The recent ending of support for the old CompuServe Classic service prompted us to look back at some of the most popular commercial services. We'll explore where several of the most popular of those old-school services came from, what made them unique, and where they are now. Some of their characteristics may sound familiar, and you may wonder if Web 2.0 is really a new phenomenon, or if we've we simply come full circle.

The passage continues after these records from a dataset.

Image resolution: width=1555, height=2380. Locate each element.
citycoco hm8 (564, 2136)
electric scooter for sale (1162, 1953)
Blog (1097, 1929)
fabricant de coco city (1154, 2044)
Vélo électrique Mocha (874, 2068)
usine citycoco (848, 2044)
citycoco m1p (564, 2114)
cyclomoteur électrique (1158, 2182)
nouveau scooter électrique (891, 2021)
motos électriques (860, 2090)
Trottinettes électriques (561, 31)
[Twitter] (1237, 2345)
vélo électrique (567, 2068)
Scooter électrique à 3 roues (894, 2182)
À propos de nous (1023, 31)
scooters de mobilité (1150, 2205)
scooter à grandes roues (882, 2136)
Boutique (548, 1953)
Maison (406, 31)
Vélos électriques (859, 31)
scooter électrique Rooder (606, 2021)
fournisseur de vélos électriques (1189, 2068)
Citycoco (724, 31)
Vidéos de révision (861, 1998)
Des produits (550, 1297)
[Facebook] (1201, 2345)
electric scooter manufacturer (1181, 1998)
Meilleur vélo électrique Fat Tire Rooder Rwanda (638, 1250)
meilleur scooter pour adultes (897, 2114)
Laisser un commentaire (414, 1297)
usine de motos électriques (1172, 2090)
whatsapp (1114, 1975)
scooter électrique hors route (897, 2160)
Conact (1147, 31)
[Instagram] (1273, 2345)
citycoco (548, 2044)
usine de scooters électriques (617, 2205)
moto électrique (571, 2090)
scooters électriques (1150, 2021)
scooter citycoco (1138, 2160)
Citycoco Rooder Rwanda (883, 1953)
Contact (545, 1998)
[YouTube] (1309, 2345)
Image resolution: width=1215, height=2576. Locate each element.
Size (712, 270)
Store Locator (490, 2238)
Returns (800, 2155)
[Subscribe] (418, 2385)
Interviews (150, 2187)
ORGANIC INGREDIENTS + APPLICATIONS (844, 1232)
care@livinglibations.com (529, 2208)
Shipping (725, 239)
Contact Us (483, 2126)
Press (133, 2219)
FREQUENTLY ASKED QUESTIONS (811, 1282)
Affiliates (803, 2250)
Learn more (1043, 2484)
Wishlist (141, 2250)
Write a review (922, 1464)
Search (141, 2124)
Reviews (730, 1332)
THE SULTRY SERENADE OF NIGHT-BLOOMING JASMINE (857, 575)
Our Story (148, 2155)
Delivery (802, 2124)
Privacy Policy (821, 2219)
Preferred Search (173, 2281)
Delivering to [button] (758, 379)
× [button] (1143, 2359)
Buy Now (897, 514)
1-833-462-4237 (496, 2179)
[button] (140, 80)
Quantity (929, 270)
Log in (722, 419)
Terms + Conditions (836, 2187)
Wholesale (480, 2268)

Whatever their individual fates, these services live on not just in memory, but in their impact on the development of subsequent online communities. Even today's social networks could learn a lesson or two from the old online services.

CompuServe

Founded: 1969 (as Compu-Serv Network); 1979 (as CompuServe Information Service)
Status: Available at CompuServe.com

CompuServe was founded in 1969 as a way for Golden United Life Insurance's computers to earn their keep via time-sharing to other businesses. The service expanded to the consumer market in 1979 (formally known as the CompuServe Information Service, or CIS) and was acquired in 1980 by tax firm H&R Block, which would also gobble up rival online service The Source in 1989.

The company contracted with networks such as Tymnet to share dial-up access numbers, giving CompuServe subscribers widespread access across the U.S. Access fees depended on your modem's rate: 300 bits per second cost $6 per hour, 2400 bps cost $12, and so on. (2400 bps seemed lightning fast back then but is inconceivably slow now.)